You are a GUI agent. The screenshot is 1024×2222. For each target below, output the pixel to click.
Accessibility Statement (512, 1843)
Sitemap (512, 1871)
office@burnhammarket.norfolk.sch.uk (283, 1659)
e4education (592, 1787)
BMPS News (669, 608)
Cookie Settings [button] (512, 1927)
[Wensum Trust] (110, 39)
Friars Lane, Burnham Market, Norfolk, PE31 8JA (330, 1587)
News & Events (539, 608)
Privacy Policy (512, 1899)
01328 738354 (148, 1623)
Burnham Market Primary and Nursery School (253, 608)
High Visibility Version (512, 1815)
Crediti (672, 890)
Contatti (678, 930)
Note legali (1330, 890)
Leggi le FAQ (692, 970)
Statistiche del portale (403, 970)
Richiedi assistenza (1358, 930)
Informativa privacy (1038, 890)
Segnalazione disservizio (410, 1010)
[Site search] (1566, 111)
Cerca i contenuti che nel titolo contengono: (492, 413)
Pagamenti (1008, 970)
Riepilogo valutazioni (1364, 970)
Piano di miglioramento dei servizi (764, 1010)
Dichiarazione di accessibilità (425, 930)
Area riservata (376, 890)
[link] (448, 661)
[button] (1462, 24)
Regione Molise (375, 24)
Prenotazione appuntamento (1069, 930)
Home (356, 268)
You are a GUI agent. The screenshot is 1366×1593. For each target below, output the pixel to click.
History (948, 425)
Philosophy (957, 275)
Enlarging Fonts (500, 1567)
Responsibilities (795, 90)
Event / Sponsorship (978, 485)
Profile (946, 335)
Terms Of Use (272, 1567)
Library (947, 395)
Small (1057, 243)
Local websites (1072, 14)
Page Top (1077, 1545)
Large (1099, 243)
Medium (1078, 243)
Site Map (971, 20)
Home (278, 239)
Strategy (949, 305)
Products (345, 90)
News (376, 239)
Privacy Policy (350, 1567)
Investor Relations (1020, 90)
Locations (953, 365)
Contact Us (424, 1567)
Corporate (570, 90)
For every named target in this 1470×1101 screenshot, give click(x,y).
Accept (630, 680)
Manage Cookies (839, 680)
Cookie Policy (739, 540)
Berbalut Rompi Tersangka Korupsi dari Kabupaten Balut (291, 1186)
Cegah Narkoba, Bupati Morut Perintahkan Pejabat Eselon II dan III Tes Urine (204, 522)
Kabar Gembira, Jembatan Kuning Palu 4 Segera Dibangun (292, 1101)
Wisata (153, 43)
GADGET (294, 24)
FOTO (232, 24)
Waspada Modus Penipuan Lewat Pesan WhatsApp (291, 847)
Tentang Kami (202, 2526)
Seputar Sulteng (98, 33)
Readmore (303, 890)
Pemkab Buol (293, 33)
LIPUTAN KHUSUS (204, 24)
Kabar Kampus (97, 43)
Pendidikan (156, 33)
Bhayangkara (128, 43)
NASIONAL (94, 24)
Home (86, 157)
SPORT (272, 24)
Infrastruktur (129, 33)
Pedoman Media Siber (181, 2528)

§ **Your instructions**
Exactly as shown above, return all of the entries.

§ **Task response**
You are a GUI agent. The screenshot is 1024×2222. For each target below, output the pixel to click.
Accessibility Statement (512, 1843)
Sitemap (512, 1871)
office@burnhammarket.norfolk.sch.uk (283, 1659)
e4education (592, 1787)
BMPS News (669, 608)
Cookie Settings [button] (512, 1927)
[Wensum Trust] (110, 39)
Friars Lane, Burnham Market, Norfolk, PE31 8JA (330, 1587)
News & Events (539, 608)
Privacy Policy (512, 1899)
01328 738354 (148, 1623)
Burnham Market Primary and Nursery School (253, 608)
High Visibility Version (512, 1815)
Crediti (672, 890)
Contatti (678, 930)
Note legali (1330, 890)
Leggi le FAQ (692, 970)
Statistiche del portale (403, 970)
Richiedi assistenza (1358, 930)
Informativa privacy (1038, 890)
Segnalazione disservizio (410, 1010)
[Site search] (1566, 111)
Cerca i contenuti che nel titolo contengono: (492, 413)
Pagamenti (1008, 970)
Riepilogo valutazioni (1364, 970)
Piano di miglioramento dei servizi (764, 1010)
Dichiarazione di accessibilità (425, 930)
Area riservata (376, 890)
[link] (448, 661)
[button] (1462, 24)
Regione Molise (375, 24)
Prenotazione appuntamento (1069, 930)
Home (356, 268)
You are a GUI agent. The screenshot is 1366×1593. For each target below, output the pixel to click.
History (948, 425)
Philosophy (957, 275)
Enlarging Fonts (500, 1567)
Responsibilities (795, 90)
Event / Sponsorship (978, 485)
Profile (946, 335)
Terms Of Use (272, 1567)
Library (947, 395)
Small (1057, 243)
Local websites (1072, 14)
Page Top (1077, 1545)
Large (1099, 243)
Medium (1078, 243)
Site Map (971, 20)
Home (278, 239)
Strategy (949, 305)
Products (345, 90)
News (376, 239)
Privacy Policy (350, 1567)
Investor Relations (1020, 90)
Locations (953, 365)
Contact Us (424, 1567)
Corporate (570, 90)
For every named target in this 1470×1101 screenshot, give click(x,y).
Accept (630, 680)
Manage Cookies (839, 680)
Cookie Policy (739, 540)
Berbalut Rompi Tersangka Korupsi dari Kabupaten Balut (291, 1186)
Cegah Narkoba, Bupati Morut Perintahkan Pejabat Eselon II dan III Tes Urine (204, 522)
Kabar Gembira, Jembatan Kuning Palu 4 Segera Dibangun (292, 1101)
Wisata (153, 43)
GADGET (294, 24)
FOTO (232, 24)
Waspada Modus Penipuan Lewat Pesan WhatsApp (291, 847)
Tentang Kami (202, 2526)
Seputar Sulteng (98, 33)
Readmore (303, 890)
Pemkab Buol (293, 33)
LIPUTAN KHUSUS (204, 24)
Kabar Kampus (97, 43)
Pendidikan (156, 33)
Bhayangkara (128, 43)
NASIONAL (94, 24)
Home (86, 157)
SPORT (272, 24)
Infrastruktur (129, 33)
Pedoman Media Siber (181, 2528)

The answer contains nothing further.